Reputation: 259
I am cleaning some data for text analysis that I extracted from PDFs. I have noticed that one of the errors is strange spacing in words that end in "y." Specifically, the final y is broken off from the word by a space: theor y
. I'm trying to use re.sub
to identify these instances and then collapse the space.
I've been able to write what I think is a good regex string (see https://regex101.com/r/M1jpe6/5), but I'm not getting the results that I expect. I suspect that I'm missing something about the re.sub
method.
Here is my toy code.
import re
string = 'this is my theor y of dance'
regex_y = r'\b\w*\b(\sy)\b'
new_string = re.sub(regex_y, 'y', string)
print(new_string)
What I expect to print from the above is
this is my theory of dance
but what it actually prints is
this is my y of dance
Since the only capturing group in my regex is (\sy)
, I expect to substitute y
with y
. Instead, it's clear that I'm matching on the bigger string theor y
and then replacing that whole thing with y
.
Why is this happening when I'm only capturing (\sy)
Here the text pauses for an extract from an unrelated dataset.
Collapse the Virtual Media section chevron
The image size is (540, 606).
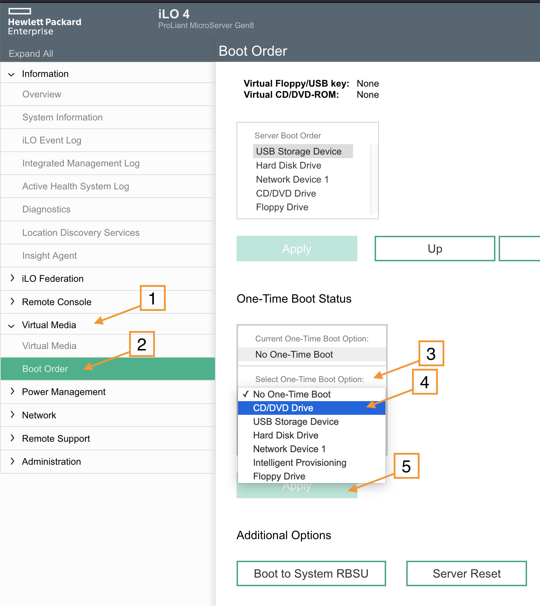(12, 326)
? How do I write my re.sub
string so it works as I intend?
Upvotes: 0
Views: 28
Reputation: 521103
Your example is a bit contrived, but if you wanted to remove whitespace before dangling y
characters, I would use this:
string = 'this is my theor y of dance'
string = re.sub(r'\b\s+y\b', 'y', string)
print(string)
this is my theory of dance
The problem with using capture groups here is that you want to display the entire input sentence, with some modifications. With a capture group approach, you would need to match and capture the entire string.
Upvotes: 1